Within a few months Baby was once again walking, albeit gingerly. Now,

after a year of treatment, Baby is eating regularly, has regained his

weight, and walks all around the property. He still receives

acupuncture on a weekly basis and is living a normal life. The

Harlingen Veterinary Clinic in Belle Mead (10 Sunset Road,

908-707-9077) also offers acupuncture and allergy eliminator

treatments.

At Mid-Atlantic Equine in Ringoes (609-397-0078,

www.midatlanticequine.com), which offers top traditional care for

horses, Tiffany Marr incorporates both acupuncture and holistic herbs

to enhance performance and relieve pain in her equine patients. In

addition, she teaches owners and grooms to use cold lasers and cryo

machines to improve the performance of their horses instead of using

anti-inflammatories.

The doctors at Veterinary Acupuncture in Stewartsville (908-454-9689,

www.veterinaryacupncture.net) travel throughout New Jersey and some

parts of New York to care for their equine patients by appointment

while maintaining a home-based practice for their canine and feline

patients. John O’Mahony, VMD, graduated from Cornell University and

the University of Pennsylvania School of Veterinary Medicine. His

wife, Sabine O’Mahony, graduated in veterinary medicine from the

University of the State of Sao Paulo, Brazil. Both are certified in

veterinary acupuncture. In addition to acupuncture, they offer

osteopathic adjustments and herbal treatments.

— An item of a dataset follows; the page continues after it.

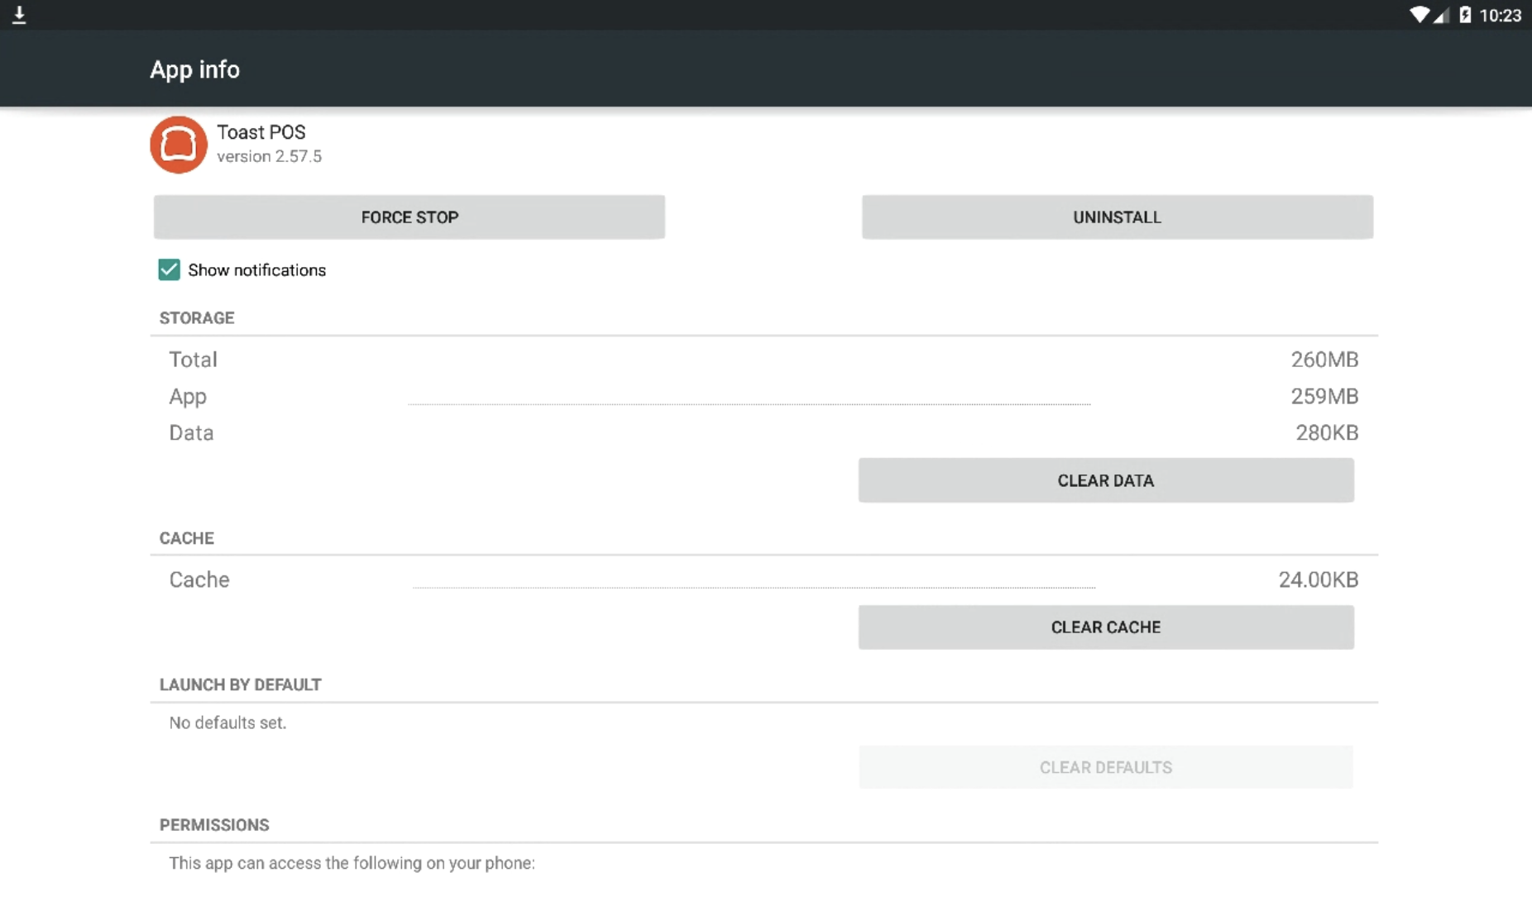This screenshot has width=1532, height=901.
Task: Click the Wi-Fi status icon
Action: (x=1419, y=14)
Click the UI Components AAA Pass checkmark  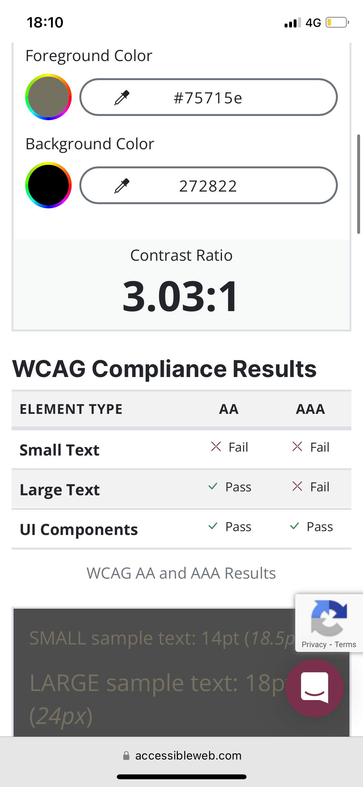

O’Mahony says that he "likes to have the ability to use the structure

of Chinese medicine to see where the imbalances lie, but if you break

a leg, you want western medicine." The key is to use both at the

appropriate time.

It has been a long time since I first encountered the healing power of

an all-natural diet with my dog, Sauts. In the years since, I have had

and loved many dogs and cats, some adopted, some found in the streets,

and a few beautiful golden retriever puppies who left a hole as big as

a locomotive in my heart when they died. I like to think that they

lived well and long because of the food and care they were given all

of their lives.

This past weekend, I was walking my dog, Dakota, and met up with a

couple who were visiting New Hope with their beautiful Irish setter,

who instantly brought back visions of Sauts with a deep mahogany coat

and unrelenting focus on squirrels. When I commented on how their

beautiful girl looked so much like the boy I once had, the man smiled

and said "yes, but she already has so many medical problems." When I

inquired, they told me a story I have heard many times before. Their

puppy became very sore and had a difficult time walking, Their vet was

perplexed (although I don’t know why, as this is a common problem with

large dogs) until they found the answer themselves on the Internet.

The dog had developed a condition that occurs when puppies are fed

high protein food (better known as puppy chow) at a young age and

their bones grow too fast, causing them to ache. The vet had put her

on a slew of medications to which she had bad reactions and developed

still more problems, including losing her hair. "Now she’s on six

different types of medication and she’s only 18 months old," the owner

said to me.

And then came the response I have encountered so many times before.

When I suggested that they take to dog to Dr. Khalsa, they said they

don’t come out to the area very often because they live in New York.

Being a former New Yorker, I then told them about a terrific vet I

know, Marty Goldstein in South Salem, NY. "No, we go to Long Island,"

they replied. I then recommended J.J. Wen of the Hampton Veterinary

hospital in Speonk, NY. "Oh, that’s not near us," was the wife’s

answer.

At that point, I did what it has taken me years to learn to do – I

walked away. There are people for whom no expense is too much, no

distance too far to travel, no lesson to difficult to learn when it

comes to their children, whether two-legged or four. But it takes a

desire to become aware to drive that learning forward, and often our

pets act as our guides as well as our companions. I hope that she can

lead her owners on that path as well when they are ready.